With six years under their belt, the team is now on their firm’s third fund.  In total they manage $335 million. They like to focus on Series A – $2.5-$4 million, and they like to be the first one in.  According to Jed, the first one is ,”Taking a good idea and proving that it can fail. Seed would be beta testing, finishing up prototype and getting initial customer feedback and traction with a small staff.”

What They Look For

When it comes to pitch decks, Javelin Partners are looking for pitch decks with 20 slides or less that tell a compelling story. They’re looking for organization, initial customer feedback, virality, sales cycle, and product demos. They also want to see that the company will be scalable and a staffing plan. The last piece that’s important is the strategic value about the revenue stream that makes the company unique enough to be purchased at the right moment.

For Javelin, they’re looking for companies withe a bottom’s up analysis of a truly addressable market over a billion. They want some signal it can get to $100+million revenue is a reasonable amount of time,  5-7 years is their benchmark of what’s “reasonable.”

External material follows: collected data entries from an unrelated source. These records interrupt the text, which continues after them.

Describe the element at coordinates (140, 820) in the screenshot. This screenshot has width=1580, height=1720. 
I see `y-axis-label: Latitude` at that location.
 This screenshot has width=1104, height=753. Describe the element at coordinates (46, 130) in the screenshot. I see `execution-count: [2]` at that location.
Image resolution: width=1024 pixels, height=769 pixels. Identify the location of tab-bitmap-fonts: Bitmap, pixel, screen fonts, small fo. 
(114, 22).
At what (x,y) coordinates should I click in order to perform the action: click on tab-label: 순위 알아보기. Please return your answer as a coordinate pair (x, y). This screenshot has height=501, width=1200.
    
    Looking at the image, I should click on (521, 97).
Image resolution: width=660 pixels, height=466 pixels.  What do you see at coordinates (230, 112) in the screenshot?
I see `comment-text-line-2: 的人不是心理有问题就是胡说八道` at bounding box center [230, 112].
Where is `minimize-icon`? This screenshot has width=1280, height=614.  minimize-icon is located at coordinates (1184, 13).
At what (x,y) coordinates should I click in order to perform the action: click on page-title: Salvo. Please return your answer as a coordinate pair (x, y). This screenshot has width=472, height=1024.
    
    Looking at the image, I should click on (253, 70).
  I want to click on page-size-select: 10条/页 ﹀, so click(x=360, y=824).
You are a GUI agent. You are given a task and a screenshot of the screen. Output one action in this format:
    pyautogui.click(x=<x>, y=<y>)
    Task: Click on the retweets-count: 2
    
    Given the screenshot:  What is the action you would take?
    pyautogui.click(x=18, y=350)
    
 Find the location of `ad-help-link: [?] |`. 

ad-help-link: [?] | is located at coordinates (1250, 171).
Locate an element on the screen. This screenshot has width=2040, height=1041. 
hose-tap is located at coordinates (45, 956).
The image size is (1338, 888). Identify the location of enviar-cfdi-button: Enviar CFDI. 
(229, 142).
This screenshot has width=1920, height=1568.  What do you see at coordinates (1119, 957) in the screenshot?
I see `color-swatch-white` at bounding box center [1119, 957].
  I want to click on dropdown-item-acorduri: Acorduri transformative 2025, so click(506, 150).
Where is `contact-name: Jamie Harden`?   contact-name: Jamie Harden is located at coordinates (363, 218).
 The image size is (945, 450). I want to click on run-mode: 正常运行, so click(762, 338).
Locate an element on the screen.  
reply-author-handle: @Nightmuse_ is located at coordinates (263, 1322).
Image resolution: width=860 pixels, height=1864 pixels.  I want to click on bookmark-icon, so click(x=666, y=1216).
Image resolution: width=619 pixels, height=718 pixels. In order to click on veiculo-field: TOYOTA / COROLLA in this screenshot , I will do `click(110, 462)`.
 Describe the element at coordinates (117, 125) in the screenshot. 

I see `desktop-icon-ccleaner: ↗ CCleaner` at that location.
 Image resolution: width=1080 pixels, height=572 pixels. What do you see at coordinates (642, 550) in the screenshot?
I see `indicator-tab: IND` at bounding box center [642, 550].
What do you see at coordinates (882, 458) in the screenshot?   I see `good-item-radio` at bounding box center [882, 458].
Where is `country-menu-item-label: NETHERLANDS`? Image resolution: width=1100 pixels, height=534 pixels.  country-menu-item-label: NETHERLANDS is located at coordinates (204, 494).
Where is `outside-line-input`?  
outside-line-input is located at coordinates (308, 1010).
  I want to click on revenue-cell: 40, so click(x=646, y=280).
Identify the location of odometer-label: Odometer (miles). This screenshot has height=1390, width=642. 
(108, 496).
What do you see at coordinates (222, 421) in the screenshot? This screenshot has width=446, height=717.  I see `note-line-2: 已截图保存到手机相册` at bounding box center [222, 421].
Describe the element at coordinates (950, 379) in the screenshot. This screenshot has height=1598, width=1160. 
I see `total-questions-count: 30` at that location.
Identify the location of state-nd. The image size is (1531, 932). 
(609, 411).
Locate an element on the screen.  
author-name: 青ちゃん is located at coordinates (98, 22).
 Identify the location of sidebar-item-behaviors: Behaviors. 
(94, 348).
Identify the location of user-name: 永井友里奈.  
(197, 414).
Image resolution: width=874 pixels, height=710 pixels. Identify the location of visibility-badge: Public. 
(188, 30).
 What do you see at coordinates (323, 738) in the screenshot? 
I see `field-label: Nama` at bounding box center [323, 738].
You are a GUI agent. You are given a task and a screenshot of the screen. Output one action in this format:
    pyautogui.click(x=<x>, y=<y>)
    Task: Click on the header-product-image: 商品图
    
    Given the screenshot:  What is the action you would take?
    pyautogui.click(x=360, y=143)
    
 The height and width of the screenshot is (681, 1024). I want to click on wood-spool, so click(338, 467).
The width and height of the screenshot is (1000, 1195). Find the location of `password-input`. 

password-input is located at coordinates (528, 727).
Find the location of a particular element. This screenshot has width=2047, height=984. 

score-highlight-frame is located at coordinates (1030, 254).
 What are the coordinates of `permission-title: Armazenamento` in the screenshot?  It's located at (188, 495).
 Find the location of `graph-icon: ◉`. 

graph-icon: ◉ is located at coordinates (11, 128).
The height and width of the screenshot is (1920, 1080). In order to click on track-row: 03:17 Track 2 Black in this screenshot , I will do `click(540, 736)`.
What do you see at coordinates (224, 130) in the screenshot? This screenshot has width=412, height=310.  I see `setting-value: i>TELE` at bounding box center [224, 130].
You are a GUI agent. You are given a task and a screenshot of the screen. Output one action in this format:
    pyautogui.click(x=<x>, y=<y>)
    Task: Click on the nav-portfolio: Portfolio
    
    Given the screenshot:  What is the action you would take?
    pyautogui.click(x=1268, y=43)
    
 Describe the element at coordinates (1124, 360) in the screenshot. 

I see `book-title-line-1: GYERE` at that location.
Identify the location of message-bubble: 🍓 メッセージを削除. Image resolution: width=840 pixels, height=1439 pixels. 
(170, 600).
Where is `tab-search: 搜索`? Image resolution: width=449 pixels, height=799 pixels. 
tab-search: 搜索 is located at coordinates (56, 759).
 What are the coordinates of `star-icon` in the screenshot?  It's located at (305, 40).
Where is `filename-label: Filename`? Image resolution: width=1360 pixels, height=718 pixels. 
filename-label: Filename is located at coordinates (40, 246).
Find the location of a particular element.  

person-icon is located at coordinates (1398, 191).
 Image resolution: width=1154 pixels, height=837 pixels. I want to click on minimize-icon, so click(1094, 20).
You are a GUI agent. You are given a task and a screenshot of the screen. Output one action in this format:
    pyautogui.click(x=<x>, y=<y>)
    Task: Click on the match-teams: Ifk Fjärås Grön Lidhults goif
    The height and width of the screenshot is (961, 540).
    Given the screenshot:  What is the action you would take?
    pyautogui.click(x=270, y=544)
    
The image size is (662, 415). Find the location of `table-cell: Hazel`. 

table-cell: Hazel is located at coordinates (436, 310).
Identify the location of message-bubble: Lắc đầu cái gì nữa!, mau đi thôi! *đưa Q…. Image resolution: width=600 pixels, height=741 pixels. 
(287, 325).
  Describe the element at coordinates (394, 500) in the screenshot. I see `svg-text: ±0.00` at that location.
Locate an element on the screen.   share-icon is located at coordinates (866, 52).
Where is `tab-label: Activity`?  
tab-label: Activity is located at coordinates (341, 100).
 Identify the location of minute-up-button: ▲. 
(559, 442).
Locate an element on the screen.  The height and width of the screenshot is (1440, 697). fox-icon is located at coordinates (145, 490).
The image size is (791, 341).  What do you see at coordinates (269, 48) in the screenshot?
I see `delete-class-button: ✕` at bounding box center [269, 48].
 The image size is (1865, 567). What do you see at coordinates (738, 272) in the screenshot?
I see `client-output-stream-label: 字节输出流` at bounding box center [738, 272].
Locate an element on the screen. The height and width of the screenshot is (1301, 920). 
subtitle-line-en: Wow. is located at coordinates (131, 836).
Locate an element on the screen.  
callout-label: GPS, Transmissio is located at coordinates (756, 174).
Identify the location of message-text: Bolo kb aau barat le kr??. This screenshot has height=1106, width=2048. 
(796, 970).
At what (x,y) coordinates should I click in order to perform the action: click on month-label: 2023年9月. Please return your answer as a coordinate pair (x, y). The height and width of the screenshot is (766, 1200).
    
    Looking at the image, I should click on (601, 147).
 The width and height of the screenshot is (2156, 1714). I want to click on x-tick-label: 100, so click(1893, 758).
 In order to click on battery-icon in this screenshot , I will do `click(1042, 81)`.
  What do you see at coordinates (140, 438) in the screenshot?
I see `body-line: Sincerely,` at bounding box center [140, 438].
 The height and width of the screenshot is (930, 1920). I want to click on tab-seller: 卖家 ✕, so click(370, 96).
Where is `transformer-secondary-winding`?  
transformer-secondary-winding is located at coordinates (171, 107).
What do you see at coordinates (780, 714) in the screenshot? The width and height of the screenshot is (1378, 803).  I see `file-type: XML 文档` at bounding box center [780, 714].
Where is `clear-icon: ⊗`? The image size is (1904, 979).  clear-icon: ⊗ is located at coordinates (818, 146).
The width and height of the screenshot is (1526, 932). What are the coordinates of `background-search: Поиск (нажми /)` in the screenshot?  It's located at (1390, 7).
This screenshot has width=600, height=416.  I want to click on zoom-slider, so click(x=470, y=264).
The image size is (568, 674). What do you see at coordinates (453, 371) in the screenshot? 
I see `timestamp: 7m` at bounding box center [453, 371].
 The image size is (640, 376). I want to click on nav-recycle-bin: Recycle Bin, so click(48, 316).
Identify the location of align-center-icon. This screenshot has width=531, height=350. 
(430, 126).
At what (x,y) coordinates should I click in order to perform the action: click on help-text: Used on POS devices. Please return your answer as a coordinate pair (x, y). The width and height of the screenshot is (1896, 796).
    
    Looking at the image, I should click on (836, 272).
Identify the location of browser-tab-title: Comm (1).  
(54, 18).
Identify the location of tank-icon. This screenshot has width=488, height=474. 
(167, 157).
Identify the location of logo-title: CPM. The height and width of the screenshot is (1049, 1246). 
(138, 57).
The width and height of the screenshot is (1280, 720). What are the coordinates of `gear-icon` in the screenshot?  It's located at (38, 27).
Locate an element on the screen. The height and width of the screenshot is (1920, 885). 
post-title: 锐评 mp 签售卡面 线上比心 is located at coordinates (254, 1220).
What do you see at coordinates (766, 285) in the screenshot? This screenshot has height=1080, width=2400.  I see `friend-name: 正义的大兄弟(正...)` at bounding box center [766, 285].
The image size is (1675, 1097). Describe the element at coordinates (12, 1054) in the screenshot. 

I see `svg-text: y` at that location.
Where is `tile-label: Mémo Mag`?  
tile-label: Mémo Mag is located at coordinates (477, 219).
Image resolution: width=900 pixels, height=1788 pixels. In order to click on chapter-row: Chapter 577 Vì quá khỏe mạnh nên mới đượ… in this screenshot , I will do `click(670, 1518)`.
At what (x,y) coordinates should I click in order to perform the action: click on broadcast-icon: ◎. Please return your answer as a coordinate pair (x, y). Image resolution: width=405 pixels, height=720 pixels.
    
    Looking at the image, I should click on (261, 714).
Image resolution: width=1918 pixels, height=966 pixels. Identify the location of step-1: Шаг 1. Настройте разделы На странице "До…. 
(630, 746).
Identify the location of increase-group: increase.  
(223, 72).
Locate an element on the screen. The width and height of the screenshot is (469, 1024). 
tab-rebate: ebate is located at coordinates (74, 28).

When it comes to the C-suite, they’re looking for leaders with humility. Every team is going to need help with something, and working with a VC is a partnership. This includes brainstorming all the time, recruiting help, lots of introductions to their network, helping with people issues, having empathy for what they’re going to with a start-up. They don’t just show up, they take phone calls and have an ongoing productive relationship, not just board meetings.

Javelin Partners Success Stories

Using this strategy, Javelin has invested in some pretty remarkable companies. One, for instance, is Thumbtack, an incredible marketplace matching professionals with customers looking to get projects done. Jed feels Thumbtack’s success formula is critical to their founders’ skill set, as they are very data oriented. They pay attention to everything on their site, understand their KPI’s and page flows, are aware of all the buttons and levers to adjust things along the way, and are building for the marketplace. They are organized and analytical and know their product inside and out to make adjustments. They are also long-term oriented and see the big picture. The team is looking to build something significant in their space.

Correlated Magnetics, an Alabama based company, is another Javelin Partners success story who figured out how change magnet technology. They have over 100 patents based on their technology. They are using magnets in a way that no one has before, they can make magnets only attract when they are perfectly aligned, and suspend just a few millimeters from each other. There are hundreds of use cases, making this investment a combination of a team and product balance, which is important to investors, especially Javelin.

Another significant early stage find for Javelin that showcases what’s important when they’re investing is Famo.us. They are new development platform that will change the UI of the web. What’s unique about Famo.us is not just their platform, but the CEO is an amazing visionary who is able to tell the story in a way that’s compelling and excited the team. He’s building game changing technology.